You make an outstanding point here about your concern in regard to budget deficits and in regard to those programs that escape the discipline of the appropriations process. I assume then that any activities would not be your main concern that did not increase the deficit or did not escape the appropriation process.

For instance, if you have some obligations that are not obligations of the Federal Government that do not involve taxpayer funds, then I assume that they would not normally be subject to the appropriations process. I am speaking now of TVA borrowing. TVA's obligations are guaranteed only by the ratepayers of TVA and not by the Federal Government.

Their funds according to the 1959 Act do not go through the appropriations process. They do not because they are not Government funds and so I assume that the intent of your program is to not cover those types of activities.

Senator PROXMIRE. That is correct, yes. I think that would be if I understand you correctly, that would be my intention.

Mr. FLIPPO. Thank you very much.

Chairman ROSTENKOWSKI. Thank you, Senator.

Senator PROXMIRE. Thank you very much, Mr. Chairman. Good to see you, Mr. Chairman. Last time I saw you was at the world's series.

Chairman ROSTENKOWSKI. That is right. You were not even a candidate then.

Senator PROXMIRE. I was pretty unhappy about the Brewers losing.

Chairman RÓSTENKOWSKI. I can understand that. The Chair calls Dr. Rivlin. Welcome, Dr. Rivlin. It is always a pleasure to have you join us. The committee looks foward to your testimony. I am sure that many members will return as soon as they have answered this roll call.

If you would like to proceed, the committee is ready to receive your testimony.

STATEMENT OF DR. ALICE M. RIVLIN, DIRECTOR, CONGRESSIONAL BUDGET OFFICE, ACCOMPANIED BY RICHARD EMERY, BUDGET PROCESS UNIT

Dr. RIVLIN. Thank you.
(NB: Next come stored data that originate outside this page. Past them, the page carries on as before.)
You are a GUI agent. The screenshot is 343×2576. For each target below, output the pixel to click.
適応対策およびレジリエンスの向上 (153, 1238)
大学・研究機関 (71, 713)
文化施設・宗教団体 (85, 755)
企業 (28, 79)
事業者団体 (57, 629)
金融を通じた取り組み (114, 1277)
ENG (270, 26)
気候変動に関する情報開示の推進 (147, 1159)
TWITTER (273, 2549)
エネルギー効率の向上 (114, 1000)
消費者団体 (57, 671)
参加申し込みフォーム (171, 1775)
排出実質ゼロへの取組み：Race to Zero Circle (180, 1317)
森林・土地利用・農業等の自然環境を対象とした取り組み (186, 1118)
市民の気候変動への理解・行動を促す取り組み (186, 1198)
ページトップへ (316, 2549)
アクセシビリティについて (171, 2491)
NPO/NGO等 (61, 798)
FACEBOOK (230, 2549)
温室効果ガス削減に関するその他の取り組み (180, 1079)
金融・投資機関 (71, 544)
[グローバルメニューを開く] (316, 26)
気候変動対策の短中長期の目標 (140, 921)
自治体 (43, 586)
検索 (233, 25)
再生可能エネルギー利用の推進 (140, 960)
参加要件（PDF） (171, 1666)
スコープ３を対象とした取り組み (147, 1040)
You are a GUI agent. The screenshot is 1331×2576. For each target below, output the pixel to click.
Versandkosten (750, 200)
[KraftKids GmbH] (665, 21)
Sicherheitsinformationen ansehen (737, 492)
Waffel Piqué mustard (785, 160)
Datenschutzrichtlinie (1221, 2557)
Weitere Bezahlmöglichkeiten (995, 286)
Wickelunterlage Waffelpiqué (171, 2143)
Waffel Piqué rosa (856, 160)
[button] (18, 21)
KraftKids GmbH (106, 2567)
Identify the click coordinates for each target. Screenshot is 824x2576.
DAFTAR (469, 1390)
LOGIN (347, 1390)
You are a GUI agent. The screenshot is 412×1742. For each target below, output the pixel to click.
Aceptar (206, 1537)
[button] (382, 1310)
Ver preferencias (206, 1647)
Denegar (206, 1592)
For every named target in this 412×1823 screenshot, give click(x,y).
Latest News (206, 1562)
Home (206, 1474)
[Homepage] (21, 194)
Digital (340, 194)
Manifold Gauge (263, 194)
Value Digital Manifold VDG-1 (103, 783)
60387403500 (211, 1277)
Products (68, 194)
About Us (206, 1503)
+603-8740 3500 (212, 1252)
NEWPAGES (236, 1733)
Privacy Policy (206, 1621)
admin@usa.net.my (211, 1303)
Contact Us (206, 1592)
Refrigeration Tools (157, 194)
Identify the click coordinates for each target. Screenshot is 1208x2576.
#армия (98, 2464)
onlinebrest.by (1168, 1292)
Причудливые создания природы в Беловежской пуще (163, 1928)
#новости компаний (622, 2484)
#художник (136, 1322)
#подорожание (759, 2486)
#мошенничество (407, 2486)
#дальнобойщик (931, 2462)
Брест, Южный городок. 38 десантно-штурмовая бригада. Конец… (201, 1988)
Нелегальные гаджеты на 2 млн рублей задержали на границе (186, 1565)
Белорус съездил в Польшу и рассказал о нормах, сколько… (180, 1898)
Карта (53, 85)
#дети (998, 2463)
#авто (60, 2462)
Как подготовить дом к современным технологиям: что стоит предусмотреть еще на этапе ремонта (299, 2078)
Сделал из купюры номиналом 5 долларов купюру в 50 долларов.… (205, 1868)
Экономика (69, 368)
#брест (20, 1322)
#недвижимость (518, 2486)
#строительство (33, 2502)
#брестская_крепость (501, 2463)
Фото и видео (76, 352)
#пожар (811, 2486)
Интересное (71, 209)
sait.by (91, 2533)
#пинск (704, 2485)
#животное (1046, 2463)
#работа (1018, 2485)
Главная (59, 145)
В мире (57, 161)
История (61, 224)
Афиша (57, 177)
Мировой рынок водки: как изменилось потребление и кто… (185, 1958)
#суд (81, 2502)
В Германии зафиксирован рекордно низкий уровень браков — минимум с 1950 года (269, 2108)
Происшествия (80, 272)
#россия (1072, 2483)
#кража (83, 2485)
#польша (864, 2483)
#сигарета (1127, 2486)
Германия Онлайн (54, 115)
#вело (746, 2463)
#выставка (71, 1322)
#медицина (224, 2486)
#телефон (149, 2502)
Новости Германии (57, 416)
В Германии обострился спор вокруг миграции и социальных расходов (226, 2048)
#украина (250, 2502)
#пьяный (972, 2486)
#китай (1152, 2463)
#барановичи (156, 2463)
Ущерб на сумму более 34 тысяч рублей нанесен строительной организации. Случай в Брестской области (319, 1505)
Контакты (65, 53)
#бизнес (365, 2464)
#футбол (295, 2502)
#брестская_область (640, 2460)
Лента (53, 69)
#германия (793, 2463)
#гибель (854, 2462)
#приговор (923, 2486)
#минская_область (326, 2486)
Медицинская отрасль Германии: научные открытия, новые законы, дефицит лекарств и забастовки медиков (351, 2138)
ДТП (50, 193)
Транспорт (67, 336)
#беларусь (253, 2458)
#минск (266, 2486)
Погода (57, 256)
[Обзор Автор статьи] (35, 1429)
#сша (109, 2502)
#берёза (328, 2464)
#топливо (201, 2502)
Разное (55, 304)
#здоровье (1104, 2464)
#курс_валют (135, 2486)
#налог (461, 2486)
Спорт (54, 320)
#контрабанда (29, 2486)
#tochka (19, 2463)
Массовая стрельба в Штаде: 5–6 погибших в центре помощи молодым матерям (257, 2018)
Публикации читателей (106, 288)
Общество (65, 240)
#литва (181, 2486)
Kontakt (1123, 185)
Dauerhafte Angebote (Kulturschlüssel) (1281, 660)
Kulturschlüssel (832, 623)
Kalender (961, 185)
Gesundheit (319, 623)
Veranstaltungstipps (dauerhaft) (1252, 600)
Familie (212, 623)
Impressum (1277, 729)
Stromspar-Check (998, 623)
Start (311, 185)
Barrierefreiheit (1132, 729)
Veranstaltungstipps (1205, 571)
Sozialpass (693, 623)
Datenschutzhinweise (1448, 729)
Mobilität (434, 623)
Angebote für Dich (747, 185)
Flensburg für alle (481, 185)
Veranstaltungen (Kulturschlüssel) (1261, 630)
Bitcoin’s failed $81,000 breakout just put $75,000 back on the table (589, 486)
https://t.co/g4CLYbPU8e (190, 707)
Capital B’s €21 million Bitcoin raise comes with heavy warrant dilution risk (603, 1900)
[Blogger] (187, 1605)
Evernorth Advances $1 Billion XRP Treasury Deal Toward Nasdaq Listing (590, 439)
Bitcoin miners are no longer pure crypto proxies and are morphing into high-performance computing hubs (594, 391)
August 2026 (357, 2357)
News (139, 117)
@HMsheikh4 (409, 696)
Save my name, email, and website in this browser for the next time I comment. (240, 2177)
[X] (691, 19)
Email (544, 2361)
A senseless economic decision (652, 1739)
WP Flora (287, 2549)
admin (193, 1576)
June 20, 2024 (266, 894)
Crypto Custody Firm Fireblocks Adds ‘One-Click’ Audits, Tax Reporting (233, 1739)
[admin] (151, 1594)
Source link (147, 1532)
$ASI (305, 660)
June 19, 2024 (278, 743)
I am delighted to be here, Mr. Chairman, and I have with me today Richard Emery, who is the head of our Budget Process Unit.

In the interest of the time of the committee, I will summarize what we have to say today-which is not to say that I do not think it is important. It seems to me extremely important that the Congress consider carefully the budgetary treatment of the Federal Financing Bank. It is appropriate to consider it on a day when you

are also considering the debt ceiling, because the activities of the bank add to the debt to be financed without appearing entirely in the unified budget. As a budgeteer it seems to me very important that you get all of the activities of the Federal Government spread out in front of you when you consider the budget.

One way to improve the way in which the Congress looks at the budget is to put the Federal Financing Bank into a more sensible role in the budget and have the outlays that it creates appear in the budget.

The Federal Financing Bank, as you know, was created for a very sensible purpose, to reduce the cost to the Federal Government of agency borrowing, and it has accomplished that purpose. It does have other effects, however, and two of its major activities increase the deficit without appearing in the unified budget. The FFB finances three categories of activities. It purchases loan assets from agencies making direct loans to borrowers. It lends to borrowers holding agency guarantees. It also purchases agency debt. Purchasing agency debt does not affect the budget particularly, but the other two activities do.

LOAN ASSET SALES SHIFT ON-BUDGET OUTLAYS OFF BUDGET

Let me pick up on page 6 of my statement and talk a little bit about those two activities. First loan asset sales shifting on-budget outlays off budget.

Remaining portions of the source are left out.